A SEMESTER LONG MINERAL RESOURCE SIMULATION PROJECT FOR NON-MAJOR UNDERGRADUATES

As climate change continues to impact the livelihoods of people across the world, private and public sector entities are moving towards alternative sources of energy. This green energy transition is well underway, yet it’s progress may be constrained by a lack of knowledge about the source of the earth resources needed to fuel this transition both among the scientific community and general population. It is more important than ever that undergraduates be equipped with tools to understand vital mineral resources and their role in the future of energy. However, economic geology has been largely neglected in geoscience curriculum across the US over the past few decades.

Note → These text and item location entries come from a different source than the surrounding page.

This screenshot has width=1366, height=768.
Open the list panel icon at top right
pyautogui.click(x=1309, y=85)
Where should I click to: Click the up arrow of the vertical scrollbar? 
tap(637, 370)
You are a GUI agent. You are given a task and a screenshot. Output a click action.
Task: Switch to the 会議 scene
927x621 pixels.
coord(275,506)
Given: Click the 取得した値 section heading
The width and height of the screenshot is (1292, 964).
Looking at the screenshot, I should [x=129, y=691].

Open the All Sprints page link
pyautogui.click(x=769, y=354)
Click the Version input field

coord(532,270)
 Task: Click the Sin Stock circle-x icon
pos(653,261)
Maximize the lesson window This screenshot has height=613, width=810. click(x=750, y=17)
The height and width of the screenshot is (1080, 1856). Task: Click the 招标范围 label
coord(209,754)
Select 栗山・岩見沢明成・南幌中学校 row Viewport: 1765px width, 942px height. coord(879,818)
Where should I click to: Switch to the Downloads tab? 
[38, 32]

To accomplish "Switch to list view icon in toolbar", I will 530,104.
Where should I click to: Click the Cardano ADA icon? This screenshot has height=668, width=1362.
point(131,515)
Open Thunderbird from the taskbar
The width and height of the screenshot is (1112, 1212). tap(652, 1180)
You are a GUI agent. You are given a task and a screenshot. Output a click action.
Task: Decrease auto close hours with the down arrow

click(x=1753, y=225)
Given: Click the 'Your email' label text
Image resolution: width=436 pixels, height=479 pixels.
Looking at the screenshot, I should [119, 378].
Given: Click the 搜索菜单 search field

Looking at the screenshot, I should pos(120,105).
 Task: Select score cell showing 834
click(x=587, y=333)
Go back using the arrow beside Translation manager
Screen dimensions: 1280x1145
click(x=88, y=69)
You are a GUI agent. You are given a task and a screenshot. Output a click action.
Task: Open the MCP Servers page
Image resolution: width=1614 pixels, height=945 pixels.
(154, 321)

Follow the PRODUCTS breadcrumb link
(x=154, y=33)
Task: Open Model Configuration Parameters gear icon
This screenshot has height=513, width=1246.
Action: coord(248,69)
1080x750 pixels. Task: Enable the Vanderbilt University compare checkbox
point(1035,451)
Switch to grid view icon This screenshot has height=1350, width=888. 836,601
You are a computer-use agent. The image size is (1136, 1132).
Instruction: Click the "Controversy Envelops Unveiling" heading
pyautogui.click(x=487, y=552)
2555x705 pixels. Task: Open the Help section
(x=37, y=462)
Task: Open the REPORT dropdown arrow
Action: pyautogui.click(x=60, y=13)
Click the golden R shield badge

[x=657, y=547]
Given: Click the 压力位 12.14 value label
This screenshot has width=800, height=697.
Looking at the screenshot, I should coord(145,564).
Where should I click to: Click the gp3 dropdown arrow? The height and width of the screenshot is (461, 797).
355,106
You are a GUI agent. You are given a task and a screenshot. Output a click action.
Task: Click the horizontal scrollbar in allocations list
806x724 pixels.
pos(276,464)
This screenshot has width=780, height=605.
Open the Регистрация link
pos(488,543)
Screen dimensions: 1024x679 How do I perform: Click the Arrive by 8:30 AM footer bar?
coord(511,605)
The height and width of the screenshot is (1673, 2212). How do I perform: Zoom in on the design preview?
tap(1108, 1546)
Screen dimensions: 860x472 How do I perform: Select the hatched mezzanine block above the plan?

This curricular deficit limits our ability to prepare our students for the challenges they may face in the mineral resource sector. Furthermore, beyond our departments, the broader undergraduate student population may not be aware of the complex links between mineral resources and renewable energy. It is these students, who are may work in jobs crucial to the successful execution of the green energy transition, who also need to be aware of the scientific and societal challenges posed by an increasing demand for ore minerals. To address these multifaceted challenges, I designed a semester-long role-playing simulation project which illustrates the challenges and opportunities of opening a critical mineral mine, as part of my non-major seminar Mineral Resources and the Green energy Transition. This project was designed to be fun, creative, multi-disciplinary, and rooted in best practices in economic geology. A team of four students was assigned a role of technical expertise (e.g., Chief Engineer), a commodity (e.g., Lithium), and a mine site. Each group was tasked with formulating a written and oral plan for the development of their mine, while addressing criticism from peers assigned relevant stakeholder roles. Learning outcomes included (1) developing constrained geological models of their deposit (grade, tonnage, geometry); (2) analyzing commercial applications, extraction technologies for their commodity; (3) evaluating best practices for minimizing environmental damages form mining activity. I will present findings from my first term developing this project, and I hope to share its structure more widely with the community.